Deux profils honteux


Lorsque Marius eut raconté son équipée au geôlier et à la bouquetière, cette dernière s’écria :

« Nous voilà bien avancés ! Pourquoi vous êtes-vous mis en colère ? Cet homme vous aurait peut-être prêté de l’argent. »

Les femmes ont des entêtements qui leur donnent certaines souplesses de conscience ; ainsi Fine, toute loyale qu’elle était, aurait peut-être fait la sourde oreille chez Rostand, et même, à l’occasion, se serait servie des secrets que le hasard lui confiait.

Revertégat était un peu confus d’avoir conseillé à Marius d’aller chez le banquier.

« Je vous avais prévenu, monsieur, lui dit-il : je n’ignorais pas les bruits qui courent sur cet homme ; mais je faisais une large part à la médisance. Si j’avais connu la vérité entière, jamais je ne vous aurais envoyé chez lui. »

Marius et Fine passèrent tout l’après-midi à bâtir des plans extravagants, à chercher en vain dans leur tête un moyen d’improviser les quinze mille francs nécessaires au salut de Philippe.

« Comment ! s’écriait la jeune fille, nous ne trouverons pas dans cette ville un brave cœur qui nous sortira d’embarras ! Est-ce qu’il n’y a pas ici des gens riches qui prêtent leur argent à un taux raisonnable ? Voyons mon oncle, cherchez un peu avec nous. Nommez-moi une personne secourable pour que j’aille me jeter à ses pieds. »

Revertégat secouait la tête.

« Eh oui ! répondit-il, il y a ici de braves cœurs, des gens riches qui vous viendraient peut-être en aide. Seulement, vous n’avez aucun titre à leur bonté, vous ne pouvez guère leur demander de l’argent tout d’un coup. Il faut que vous vous adressiez à des prêteurs, à des escompteurs, et comme vous n’offrez aucune garantie solide, vous êtes forcé d’aller frapper à la porte des usuriers... Oh ! je connais de vieux avares, de vieux coquins qui seraient enchantés de vous tenir dans leurs griffes, ou qui vous jetteraient dehors comme des mendiants dangereux. »

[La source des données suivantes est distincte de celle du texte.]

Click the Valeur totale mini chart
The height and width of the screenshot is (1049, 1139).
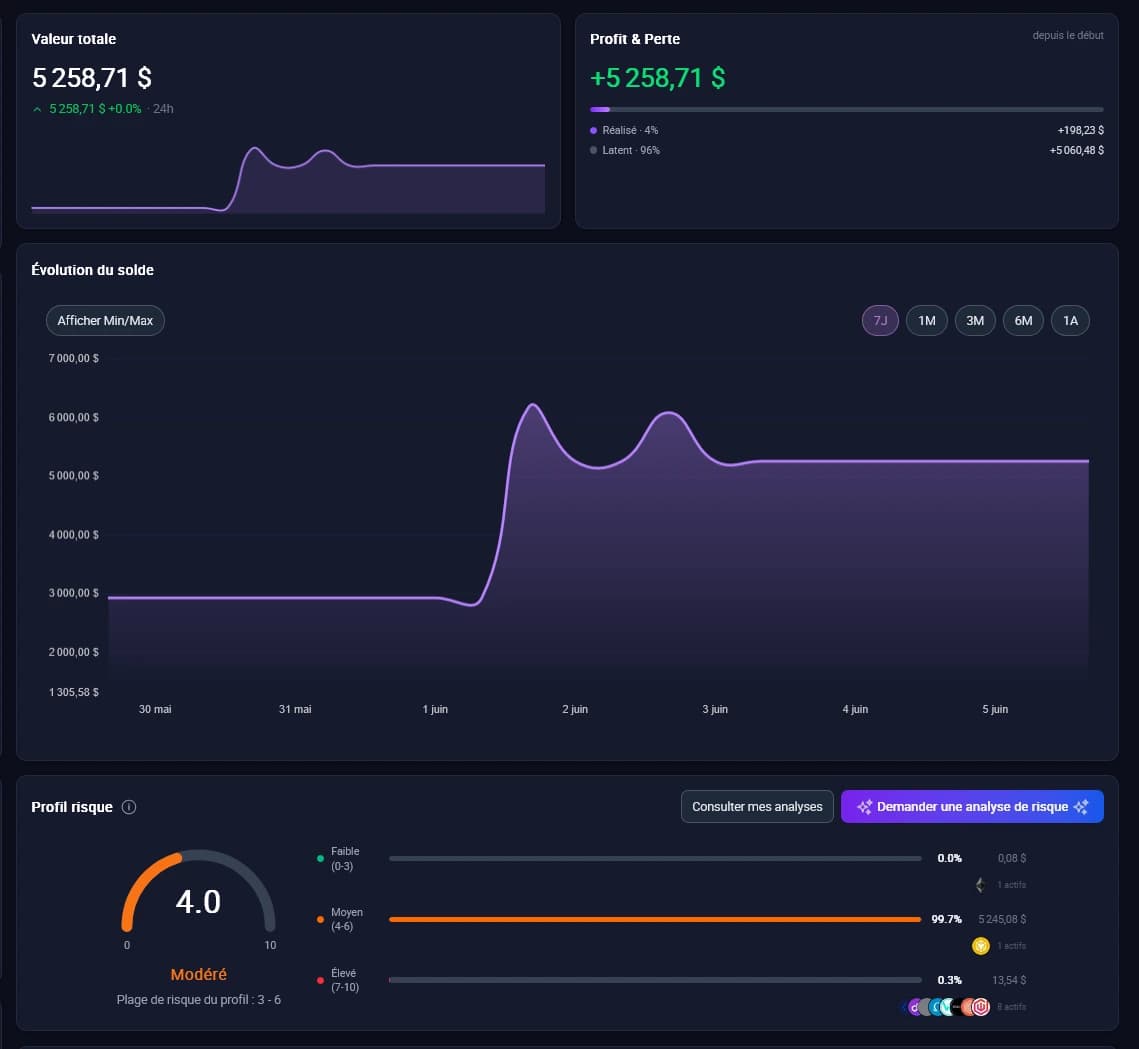point(288,179)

Fine écoutait son oncle. Toutes ces questions d’argent se brouillaient dans sa jeune tête. Elle avait une âme si ouverte, si franche, qu’il lui semblait tout naturel, tout facile, de demander et d’obtenir une grosse somme en deux heures. Il y a des millionnaires qui peuvent disposer si aisément de quelques milliers de francs sans se gêner.

Elle insista.

« Allons, cherchez bien, dit-elle encore au geôlier. Ne voyez-vous réellement pas un homme auprès duquel nous puissions tenter une démarche ? »

Revertégat regardait avec émotion son visage anxieux. Il aurait voulu ne pas étaler les vérités brutales de la vie devant cette enfant, pleine des espoirs de la jeunesse.

« Non, vraiment, répondit-il, je ne vois personne....Je vous ai parlé de vieux coquins qui ont gagné honteusement de grandes fortunes. Ceux-là, comme Rostand, prêtent cent francs pour s’en faire rendre cent cinquante au bout de trois mois... »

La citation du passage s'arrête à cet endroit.